ASSIGNED TASK.
Return an exact transcript of the material below from the line containing "winter (1085, 1081)" through its final line, and no other lines.
ENTRIES SUPPLIED section start
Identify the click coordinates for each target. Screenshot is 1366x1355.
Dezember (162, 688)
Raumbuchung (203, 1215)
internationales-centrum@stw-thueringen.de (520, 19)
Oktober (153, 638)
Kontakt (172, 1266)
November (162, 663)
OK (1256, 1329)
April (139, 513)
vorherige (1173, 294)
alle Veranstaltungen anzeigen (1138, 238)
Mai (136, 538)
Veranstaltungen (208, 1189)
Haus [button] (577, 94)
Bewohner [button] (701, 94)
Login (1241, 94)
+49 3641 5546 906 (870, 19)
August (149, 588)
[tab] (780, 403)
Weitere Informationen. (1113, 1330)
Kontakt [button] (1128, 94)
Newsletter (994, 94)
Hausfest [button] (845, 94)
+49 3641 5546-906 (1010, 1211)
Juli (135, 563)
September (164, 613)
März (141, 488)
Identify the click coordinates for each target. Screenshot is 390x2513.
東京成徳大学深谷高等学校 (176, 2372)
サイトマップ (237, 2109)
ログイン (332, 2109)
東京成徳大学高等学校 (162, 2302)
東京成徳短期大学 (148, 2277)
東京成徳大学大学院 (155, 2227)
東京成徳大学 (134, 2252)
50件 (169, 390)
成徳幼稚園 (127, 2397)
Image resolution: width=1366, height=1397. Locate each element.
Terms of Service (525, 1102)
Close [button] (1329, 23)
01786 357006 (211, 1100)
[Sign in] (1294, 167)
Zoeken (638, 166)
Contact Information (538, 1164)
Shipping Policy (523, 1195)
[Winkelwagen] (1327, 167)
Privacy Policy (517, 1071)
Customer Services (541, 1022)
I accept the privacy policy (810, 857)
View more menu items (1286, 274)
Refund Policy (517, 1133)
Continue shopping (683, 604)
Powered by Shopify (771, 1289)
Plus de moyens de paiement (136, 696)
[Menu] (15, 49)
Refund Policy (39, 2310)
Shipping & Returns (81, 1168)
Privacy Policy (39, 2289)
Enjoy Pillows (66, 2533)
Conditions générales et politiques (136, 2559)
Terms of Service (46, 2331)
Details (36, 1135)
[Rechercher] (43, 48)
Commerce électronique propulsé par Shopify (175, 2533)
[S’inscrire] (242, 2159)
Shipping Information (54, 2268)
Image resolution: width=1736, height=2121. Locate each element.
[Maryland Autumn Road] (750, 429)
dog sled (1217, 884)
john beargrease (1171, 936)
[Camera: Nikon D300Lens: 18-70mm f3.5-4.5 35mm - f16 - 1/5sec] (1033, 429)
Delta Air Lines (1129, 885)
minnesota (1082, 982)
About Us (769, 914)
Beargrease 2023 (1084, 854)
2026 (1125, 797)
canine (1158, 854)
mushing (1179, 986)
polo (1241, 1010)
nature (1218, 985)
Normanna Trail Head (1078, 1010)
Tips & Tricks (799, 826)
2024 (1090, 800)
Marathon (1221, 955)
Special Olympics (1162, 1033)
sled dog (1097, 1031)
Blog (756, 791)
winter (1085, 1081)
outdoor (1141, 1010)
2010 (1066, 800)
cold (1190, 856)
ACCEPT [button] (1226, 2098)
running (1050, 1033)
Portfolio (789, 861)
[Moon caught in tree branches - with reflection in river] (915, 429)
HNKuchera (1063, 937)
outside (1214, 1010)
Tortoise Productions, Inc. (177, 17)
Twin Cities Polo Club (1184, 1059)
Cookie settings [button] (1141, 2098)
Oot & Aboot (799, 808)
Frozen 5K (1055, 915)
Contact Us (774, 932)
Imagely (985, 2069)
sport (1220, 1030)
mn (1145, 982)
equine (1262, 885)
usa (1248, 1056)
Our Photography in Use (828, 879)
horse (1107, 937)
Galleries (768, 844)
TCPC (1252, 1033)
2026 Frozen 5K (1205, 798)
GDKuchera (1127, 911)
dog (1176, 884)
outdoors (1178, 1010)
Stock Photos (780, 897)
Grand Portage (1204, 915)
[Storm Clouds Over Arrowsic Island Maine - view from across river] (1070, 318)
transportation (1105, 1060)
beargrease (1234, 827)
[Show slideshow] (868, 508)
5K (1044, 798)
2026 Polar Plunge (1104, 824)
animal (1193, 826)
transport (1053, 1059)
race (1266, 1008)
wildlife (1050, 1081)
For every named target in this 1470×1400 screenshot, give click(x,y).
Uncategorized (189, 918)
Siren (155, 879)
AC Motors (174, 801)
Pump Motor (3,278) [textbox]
ENTRIES SUPPLIED section end
OUTPUT OF THE TASK.
winter (1085, 1081)
outdoor (1141, 1010)
2010 (1066, 800)
cold (1190, 856)
ACCEPT [button] (1226, 2098)
running (1050, 1033)
Portfolio (789, 861)
[Moon caught in tree branches - with reflection in river] (915, 429)
HNKuchera (1063, 937)
outside (1214, 1010)
Tortoise Productions, Inc. (177, 17)
Twin Cities Polo Club (1184, 1059)
Cookie settings [button] (1141, 2098)
Oot & Aboot (799, 808)
Frozen 5K (1055, 915)
Contact Us (774, 932)
Imagely (985, 2069)
sport (1220, 1030)
mn (1145, 982)
equine (1262, 885)
usa (1248, 1056)
Our Photography in Use (828, 879)
horse (1107, 937)
Galleries (768, 844)
TCPC (1252, 1033)
2026 Frozen 5K (1205, 798)
GDKuchera (1127, 911)
dog (1176, 884)
outdoors (1178, 1010)
Stock Photos (780, 897)
Grand Portage (1204, 915)
[Storm Clouds Over Arrowsic Island Maine - view from across river] (1070, 318)
transportation (1105, 1060)
beargrease (1234, 827)
[Show slideshow] (868, 508)
5K (1044, 798)
2026 Polar Plunge (1104, 824)
animal (1193, 826)
transport (1053, 1059)
race (1266, 1008)
wildlife (1050, 1081)
For every named target in this 1470×1400 screenshot, give click(x,y).
Uncategorized (189, 918)
Siren (155, 879)
AC Motors (174, 801)
Pump Motor (3,278) [textbox]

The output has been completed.